§ **Task requirements**
Within the entries below, every line containing "computer" is to be copied.

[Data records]

BEGIN

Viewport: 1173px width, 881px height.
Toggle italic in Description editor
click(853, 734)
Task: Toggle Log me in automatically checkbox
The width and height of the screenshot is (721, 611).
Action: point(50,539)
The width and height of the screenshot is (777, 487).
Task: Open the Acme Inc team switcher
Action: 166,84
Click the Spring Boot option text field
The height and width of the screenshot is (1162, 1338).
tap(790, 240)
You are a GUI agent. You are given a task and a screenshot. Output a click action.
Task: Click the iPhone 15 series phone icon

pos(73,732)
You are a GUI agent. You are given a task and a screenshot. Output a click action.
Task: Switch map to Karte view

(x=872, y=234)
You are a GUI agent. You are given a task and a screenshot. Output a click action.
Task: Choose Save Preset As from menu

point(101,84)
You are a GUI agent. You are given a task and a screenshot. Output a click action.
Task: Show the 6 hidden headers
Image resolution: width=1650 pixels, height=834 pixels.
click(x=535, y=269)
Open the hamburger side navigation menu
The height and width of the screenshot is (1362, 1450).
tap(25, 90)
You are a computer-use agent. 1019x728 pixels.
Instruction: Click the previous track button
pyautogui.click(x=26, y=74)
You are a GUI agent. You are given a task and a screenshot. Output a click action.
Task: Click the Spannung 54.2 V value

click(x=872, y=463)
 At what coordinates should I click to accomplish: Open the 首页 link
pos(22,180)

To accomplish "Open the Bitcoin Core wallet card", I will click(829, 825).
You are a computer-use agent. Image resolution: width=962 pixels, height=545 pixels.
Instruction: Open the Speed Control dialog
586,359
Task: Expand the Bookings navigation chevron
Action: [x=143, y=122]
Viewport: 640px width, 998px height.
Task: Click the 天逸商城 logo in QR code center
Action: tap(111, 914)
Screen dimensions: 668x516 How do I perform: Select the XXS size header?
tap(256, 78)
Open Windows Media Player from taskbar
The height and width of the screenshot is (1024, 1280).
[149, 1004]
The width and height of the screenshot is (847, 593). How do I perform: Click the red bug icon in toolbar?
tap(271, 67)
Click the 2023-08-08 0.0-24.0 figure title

END

§ **Expected answer**
You are a computer-use agent. 1019x728 pixels.
You are a computer-use agent. Image resolution: width=962 pixels, height=545 pixels.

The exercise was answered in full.